--- EXERCISE ---
In the passage on military spending and civil liberties, how much is Bush requesting for the military in fiscal year 2003?

--- Begin PASSAGE ---

Then there is the boost to military spending. As the Center for Defense Information puts it, Bush is "requesting $396.1 billion for the military in fiscal year 2003 . . . This is $45.5 billion above current levels, an increase of 13 percent. It is also 15 percent above the Cold War average, to fund a force structure that is one-third smaller than it was a decade ago." Spending over the next five years will be $2.1 trillion, a colossal increase. In combination with the tax cuts, this Pentagon spree is likely to sink the economy with deficit spending. Moreover, most of the increases have nothing to do with anti-terrorism.

Attacks on Civil Liberties

More shocking than those costs are the broad attacks on civil liberties of citizens and immigrants on a scale not seen in a generation or more. The implications are drawn out neatly by my colleague, Itty Abraham: "The passage of the Orwellian-named Patriot Act with only one dissension in the House of Representatives was the most striking example of the power of the modern state to privilege its definition of security over all others. The patent violation of due process and legal protections in the arrests of thousands of Muslim, Middle Eastern and South Asian residents of this country point to the lack of judiciable evidence in the hands of the government and mark a historic breakdown of a liberal legal culture that was the envy of the world."

--- End PASSAGE ---
--- Begin DATA ROWS ---

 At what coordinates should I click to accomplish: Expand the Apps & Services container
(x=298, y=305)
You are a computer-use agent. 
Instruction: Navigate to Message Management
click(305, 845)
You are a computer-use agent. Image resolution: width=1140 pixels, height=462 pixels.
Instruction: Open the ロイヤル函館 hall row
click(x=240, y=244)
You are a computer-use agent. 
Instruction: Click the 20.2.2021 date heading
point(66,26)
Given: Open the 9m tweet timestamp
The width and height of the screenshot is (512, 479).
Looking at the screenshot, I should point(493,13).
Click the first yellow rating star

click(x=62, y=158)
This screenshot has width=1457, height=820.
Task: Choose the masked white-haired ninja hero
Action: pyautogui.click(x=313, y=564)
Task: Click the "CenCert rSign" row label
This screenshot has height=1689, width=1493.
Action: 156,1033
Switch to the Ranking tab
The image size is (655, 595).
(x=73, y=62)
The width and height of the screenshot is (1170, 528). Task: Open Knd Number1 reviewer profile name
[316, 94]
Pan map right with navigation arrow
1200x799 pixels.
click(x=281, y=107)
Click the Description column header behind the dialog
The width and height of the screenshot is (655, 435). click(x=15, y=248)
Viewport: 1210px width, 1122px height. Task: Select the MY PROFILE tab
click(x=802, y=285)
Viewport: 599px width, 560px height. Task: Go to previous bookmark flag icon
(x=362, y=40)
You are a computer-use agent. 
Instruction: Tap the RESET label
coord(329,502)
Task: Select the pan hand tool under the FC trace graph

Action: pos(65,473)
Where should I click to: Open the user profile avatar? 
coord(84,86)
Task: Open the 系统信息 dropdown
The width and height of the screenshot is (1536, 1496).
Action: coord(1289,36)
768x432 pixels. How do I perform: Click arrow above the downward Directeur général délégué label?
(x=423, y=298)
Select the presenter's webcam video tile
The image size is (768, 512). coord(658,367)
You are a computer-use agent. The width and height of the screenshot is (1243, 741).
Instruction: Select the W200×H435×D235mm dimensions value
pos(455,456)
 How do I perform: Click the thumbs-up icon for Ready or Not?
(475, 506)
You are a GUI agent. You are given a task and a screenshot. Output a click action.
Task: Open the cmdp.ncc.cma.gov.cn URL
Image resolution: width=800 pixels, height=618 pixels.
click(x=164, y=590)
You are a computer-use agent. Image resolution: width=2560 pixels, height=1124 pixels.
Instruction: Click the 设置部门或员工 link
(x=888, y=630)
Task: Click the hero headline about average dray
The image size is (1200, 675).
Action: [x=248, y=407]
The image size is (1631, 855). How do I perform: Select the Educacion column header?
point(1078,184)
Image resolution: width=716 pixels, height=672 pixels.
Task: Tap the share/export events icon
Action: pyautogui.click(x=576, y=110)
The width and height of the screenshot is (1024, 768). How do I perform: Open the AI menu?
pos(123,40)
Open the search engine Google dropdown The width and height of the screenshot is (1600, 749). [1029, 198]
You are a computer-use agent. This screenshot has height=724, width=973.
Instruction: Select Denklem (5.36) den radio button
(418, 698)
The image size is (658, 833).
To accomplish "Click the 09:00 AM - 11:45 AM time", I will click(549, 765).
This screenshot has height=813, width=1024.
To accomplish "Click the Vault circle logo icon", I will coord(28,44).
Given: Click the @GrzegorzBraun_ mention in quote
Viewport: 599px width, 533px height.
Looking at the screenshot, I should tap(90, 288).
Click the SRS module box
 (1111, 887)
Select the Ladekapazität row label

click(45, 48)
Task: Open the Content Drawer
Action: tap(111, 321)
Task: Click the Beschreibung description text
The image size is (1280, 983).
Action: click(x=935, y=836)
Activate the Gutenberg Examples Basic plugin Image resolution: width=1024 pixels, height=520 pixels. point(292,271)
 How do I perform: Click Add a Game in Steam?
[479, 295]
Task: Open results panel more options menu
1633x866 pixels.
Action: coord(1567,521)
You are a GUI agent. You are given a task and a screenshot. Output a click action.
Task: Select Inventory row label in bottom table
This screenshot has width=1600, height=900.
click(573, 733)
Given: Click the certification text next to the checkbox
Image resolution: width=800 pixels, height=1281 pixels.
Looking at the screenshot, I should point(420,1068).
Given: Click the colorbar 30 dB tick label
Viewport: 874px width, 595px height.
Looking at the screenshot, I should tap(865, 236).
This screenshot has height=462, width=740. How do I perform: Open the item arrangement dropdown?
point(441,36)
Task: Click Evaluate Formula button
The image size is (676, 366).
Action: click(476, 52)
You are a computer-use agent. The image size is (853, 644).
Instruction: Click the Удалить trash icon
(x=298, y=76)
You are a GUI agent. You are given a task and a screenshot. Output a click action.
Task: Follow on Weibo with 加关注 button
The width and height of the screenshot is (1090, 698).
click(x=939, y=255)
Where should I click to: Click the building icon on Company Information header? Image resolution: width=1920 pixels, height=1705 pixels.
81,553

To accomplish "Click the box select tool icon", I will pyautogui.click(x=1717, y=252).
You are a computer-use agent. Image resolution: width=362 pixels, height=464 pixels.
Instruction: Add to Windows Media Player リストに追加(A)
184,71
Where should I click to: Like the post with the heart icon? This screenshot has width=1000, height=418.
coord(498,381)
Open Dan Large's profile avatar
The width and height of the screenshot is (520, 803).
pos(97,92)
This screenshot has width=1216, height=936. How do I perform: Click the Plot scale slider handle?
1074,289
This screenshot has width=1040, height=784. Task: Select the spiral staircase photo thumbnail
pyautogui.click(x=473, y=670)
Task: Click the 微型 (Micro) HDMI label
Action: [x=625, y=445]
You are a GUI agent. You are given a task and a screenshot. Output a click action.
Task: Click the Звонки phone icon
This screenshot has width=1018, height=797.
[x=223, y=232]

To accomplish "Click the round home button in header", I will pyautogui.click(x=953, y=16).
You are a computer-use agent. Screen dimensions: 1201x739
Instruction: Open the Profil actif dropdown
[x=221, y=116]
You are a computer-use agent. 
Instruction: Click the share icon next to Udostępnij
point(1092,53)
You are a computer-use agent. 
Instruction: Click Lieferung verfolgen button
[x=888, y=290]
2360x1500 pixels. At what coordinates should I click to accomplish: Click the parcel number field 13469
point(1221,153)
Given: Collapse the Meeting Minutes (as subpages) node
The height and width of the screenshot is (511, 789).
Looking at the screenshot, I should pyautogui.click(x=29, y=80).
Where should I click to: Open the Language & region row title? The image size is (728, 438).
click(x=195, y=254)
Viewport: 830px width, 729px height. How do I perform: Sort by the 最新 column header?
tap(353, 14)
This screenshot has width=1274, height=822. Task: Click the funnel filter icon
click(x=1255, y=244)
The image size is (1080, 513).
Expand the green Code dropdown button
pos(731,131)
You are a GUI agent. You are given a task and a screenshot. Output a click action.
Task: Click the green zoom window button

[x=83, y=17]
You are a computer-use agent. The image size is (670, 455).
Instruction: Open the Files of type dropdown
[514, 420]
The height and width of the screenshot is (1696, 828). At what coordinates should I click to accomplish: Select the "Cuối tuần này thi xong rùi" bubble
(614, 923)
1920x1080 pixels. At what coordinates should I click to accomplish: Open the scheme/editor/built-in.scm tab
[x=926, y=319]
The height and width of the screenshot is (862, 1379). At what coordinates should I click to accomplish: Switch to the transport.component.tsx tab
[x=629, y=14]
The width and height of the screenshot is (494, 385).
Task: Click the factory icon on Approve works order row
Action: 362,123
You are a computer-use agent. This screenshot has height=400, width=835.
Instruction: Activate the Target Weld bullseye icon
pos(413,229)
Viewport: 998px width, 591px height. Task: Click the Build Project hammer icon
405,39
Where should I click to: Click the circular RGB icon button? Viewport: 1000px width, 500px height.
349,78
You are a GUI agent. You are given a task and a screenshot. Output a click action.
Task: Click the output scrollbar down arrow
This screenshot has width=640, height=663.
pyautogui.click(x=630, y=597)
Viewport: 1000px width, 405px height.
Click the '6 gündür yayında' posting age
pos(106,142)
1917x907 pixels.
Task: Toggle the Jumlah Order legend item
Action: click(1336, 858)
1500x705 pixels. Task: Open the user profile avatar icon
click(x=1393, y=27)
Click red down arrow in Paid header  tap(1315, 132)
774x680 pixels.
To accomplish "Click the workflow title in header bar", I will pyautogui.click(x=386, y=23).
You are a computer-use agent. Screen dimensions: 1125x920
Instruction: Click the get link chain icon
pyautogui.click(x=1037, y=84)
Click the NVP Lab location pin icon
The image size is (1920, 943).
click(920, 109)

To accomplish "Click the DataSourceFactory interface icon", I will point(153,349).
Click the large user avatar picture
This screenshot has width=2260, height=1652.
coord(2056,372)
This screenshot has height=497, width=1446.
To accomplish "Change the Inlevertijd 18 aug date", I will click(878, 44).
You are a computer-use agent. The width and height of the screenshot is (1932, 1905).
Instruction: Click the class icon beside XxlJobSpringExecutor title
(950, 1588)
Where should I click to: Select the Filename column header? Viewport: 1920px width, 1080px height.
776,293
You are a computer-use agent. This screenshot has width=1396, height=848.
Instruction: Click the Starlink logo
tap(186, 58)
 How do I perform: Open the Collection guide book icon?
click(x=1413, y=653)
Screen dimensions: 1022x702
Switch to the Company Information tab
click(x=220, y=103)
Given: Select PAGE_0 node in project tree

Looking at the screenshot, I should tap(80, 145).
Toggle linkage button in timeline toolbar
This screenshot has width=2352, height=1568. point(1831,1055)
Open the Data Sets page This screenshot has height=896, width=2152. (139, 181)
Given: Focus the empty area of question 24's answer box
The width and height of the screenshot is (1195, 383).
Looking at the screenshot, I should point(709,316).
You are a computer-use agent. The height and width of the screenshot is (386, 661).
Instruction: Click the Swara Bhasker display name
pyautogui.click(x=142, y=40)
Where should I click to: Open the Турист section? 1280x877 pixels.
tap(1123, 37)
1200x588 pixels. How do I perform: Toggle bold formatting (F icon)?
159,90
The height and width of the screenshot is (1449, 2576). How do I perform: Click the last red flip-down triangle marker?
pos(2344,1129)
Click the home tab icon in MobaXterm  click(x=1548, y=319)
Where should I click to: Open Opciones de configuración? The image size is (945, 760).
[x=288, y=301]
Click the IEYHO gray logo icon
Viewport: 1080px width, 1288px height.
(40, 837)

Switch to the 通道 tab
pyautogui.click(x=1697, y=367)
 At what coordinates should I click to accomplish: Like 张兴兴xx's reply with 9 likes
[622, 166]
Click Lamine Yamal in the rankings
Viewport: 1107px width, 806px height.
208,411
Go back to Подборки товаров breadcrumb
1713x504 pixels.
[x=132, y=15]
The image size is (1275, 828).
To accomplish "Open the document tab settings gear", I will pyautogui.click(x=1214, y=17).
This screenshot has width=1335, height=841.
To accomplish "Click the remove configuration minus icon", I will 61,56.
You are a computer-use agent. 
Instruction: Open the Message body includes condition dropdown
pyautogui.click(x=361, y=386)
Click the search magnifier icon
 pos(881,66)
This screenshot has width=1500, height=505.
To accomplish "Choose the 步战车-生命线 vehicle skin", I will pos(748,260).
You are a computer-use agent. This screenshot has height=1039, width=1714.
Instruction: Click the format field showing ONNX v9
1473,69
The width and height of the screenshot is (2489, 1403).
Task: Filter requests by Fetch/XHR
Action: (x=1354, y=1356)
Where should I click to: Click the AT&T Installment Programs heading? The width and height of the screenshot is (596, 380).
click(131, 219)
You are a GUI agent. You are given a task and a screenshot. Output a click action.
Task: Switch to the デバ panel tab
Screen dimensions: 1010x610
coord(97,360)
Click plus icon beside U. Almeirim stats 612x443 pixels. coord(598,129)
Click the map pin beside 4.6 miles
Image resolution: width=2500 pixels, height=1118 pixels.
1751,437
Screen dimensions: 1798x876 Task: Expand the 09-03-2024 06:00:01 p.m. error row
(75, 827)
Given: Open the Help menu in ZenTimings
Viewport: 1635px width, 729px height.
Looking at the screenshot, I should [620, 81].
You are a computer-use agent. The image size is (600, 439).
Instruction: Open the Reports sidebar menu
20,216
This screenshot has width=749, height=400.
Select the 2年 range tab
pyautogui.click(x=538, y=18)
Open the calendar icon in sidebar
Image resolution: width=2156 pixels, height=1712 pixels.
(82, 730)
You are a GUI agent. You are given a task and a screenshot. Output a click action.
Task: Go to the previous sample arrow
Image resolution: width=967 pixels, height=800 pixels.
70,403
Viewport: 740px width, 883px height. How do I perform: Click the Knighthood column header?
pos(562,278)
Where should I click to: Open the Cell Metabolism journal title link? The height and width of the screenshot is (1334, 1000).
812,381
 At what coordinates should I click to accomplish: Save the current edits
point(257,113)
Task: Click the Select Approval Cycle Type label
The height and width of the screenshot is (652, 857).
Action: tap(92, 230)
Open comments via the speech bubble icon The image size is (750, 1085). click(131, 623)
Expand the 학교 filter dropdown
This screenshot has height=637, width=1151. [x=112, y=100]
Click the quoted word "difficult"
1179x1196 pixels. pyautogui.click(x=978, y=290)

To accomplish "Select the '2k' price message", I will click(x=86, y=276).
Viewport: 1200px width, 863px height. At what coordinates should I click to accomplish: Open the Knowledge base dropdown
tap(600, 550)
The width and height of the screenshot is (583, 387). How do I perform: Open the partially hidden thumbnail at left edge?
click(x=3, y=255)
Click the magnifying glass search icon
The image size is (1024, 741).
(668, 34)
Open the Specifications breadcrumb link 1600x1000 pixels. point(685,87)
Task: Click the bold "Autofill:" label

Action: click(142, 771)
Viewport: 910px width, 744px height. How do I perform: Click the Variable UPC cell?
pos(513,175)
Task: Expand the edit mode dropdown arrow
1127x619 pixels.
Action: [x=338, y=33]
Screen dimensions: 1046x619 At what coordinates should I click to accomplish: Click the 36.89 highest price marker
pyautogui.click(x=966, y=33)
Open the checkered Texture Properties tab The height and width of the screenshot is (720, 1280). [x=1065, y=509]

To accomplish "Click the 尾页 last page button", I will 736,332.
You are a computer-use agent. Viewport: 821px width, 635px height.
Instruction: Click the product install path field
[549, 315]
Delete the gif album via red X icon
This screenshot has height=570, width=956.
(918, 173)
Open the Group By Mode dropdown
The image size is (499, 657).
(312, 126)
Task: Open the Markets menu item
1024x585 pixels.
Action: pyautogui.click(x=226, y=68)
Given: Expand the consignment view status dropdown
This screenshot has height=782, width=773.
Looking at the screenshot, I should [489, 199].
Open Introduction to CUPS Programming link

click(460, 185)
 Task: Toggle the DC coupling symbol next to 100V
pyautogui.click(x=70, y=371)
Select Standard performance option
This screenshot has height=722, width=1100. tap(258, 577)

--- End DATA ROWS ---

--- WRITTEN RESPONSE ---
$396.1 billion